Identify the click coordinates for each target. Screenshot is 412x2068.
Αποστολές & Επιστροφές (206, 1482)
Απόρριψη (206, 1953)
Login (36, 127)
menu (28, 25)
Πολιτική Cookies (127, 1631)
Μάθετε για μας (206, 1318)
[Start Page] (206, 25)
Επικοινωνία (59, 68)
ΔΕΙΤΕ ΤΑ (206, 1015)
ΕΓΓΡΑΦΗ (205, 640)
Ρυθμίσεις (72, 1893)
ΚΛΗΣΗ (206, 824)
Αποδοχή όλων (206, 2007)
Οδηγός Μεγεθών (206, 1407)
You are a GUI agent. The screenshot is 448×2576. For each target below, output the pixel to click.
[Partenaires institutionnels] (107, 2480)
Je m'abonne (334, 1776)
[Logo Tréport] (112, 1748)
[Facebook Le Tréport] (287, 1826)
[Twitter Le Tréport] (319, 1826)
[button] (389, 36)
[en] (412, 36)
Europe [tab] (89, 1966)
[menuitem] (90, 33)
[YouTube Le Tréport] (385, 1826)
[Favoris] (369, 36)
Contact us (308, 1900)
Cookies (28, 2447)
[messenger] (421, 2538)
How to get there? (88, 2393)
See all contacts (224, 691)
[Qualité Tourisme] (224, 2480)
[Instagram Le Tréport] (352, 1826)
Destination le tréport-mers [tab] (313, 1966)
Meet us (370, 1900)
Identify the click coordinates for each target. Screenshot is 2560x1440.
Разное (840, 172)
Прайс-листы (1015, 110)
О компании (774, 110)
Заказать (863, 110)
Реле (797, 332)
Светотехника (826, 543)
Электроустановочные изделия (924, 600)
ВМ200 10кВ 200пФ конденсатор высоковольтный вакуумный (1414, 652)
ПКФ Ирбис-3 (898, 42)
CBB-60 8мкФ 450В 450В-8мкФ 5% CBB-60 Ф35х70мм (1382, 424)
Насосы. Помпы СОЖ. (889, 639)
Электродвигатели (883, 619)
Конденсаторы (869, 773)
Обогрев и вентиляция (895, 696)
- - - - -
# Exercise prompt:
Could you reproduce every record above exactly as it stands?

# Result below:
Identify the click coordinates for each target. Screenshot is 412x2068.
Αποστολές & Επιστροφές (206, 1482)
Απόρριψη (206, 1953)
Login (36, 127)
menu (28, 25)
Πολιτική Cookies (127, 1631)
Μάθετε για μας (206, 1318)
[Start Page] (206, 25)
Επικοινωνία (59, 68)
ΔΕΙΤΕ ΤΑ (206, 1015)
ΕΓΓΡΑΦΗ (205, 640)
Ρυθμίσεις (72, 1893)
ΚΛΗΣΗ (206, 824)
Αποδοχή όλων (206, 2007)
Οδηγός Μεγεθών (206, 1407)
You are a GUI agent. The screenshot is 448×2576. For each target below, output the pixel to click.
[Partenaires institutionnels] (107, 2480)
Je m'abonne (334, 1776)
[Logo Tréport] (112, 1748)
[Facebook Le Tréport] (287, 1826)
[Twitter Le Tréport] (319, 1826)
[button] (389, 36)
[en] (412, 36)
Europe [tab] (89, 1966)
[menuitem] (90, 33)
[YouTube Le Tréport] (385, 1826)
[Favoris] (369, 36)
Contact us (308, 1900)
Cookies (28, 2447)
[messenger] (421, 2538)
How to get there? (88, 2393)
See all contacts (224, 691)
[Qualité Tourisme] (224, 2480)
[Instagram Le Tréport] (352, 1826)
Destination le tréport-mers [tab] (313, 1966)
Meet us (370, 1900)
Identify the click coordinates for each target. Screenshot is 2560x1440.
Разное (840, 172)
Прайс-листы (1015, 110)
О компании (774, 110)
Заказать (863, 110)
Реле (797, 332)
Светотехника (826, 543)
Электроустановочные изделия (924, 600)
ВМ200 10кВ 200пФ конденсатор высоковольтный вакуумный (1414, 652)
ПКФ Ирбис-3 (898, 42)
CBB-60 8мкФ 450В 450В-8мкФ 5% CBB-60 Ф35х70мм (1382, 424)
Насосы. Помпы СОЖ. (889, 639)
Электродвигатели (883, 619)
Конденсаторы (869, 773)
Обогрев и вентиляция (895, 696)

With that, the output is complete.